**Exercise**. One line at a time, check the entries below for the word "agent", and copy each line that has it.

**The input**.
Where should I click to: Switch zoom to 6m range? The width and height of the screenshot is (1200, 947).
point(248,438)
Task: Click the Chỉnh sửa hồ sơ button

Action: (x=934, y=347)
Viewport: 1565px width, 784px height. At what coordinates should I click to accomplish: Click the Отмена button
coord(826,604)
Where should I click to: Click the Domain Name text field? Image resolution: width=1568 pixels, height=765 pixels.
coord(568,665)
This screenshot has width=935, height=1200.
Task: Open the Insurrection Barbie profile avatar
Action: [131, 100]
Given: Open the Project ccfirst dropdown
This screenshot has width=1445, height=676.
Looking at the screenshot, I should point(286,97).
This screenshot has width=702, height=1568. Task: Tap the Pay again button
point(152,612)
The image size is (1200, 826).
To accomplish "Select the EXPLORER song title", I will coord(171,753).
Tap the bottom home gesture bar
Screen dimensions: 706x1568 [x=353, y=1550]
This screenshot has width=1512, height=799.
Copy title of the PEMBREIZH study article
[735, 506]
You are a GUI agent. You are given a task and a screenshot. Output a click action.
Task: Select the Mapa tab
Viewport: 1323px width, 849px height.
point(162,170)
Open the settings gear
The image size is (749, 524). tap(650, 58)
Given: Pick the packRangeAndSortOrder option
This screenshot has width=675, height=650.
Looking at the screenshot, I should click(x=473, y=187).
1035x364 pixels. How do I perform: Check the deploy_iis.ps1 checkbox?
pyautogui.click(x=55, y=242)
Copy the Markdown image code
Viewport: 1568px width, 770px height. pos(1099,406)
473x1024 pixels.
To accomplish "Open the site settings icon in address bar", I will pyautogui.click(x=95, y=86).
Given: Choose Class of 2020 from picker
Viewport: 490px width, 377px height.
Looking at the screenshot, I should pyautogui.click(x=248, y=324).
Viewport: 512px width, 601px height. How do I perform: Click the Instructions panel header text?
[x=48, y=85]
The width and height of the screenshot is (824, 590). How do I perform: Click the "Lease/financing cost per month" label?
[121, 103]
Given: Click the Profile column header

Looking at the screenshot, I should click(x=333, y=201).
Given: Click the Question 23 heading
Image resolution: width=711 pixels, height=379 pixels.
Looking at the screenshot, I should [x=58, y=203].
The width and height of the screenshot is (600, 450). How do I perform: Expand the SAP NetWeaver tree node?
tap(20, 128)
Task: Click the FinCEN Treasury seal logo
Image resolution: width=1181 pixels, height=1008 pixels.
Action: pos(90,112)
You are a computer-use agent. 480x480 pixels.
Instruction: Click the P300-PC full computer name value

**Completed exercise**.
You are a GUI agent. You are given a task and a screenshot. Output a click action.
You are a computer-use agent. 480x480 pixels.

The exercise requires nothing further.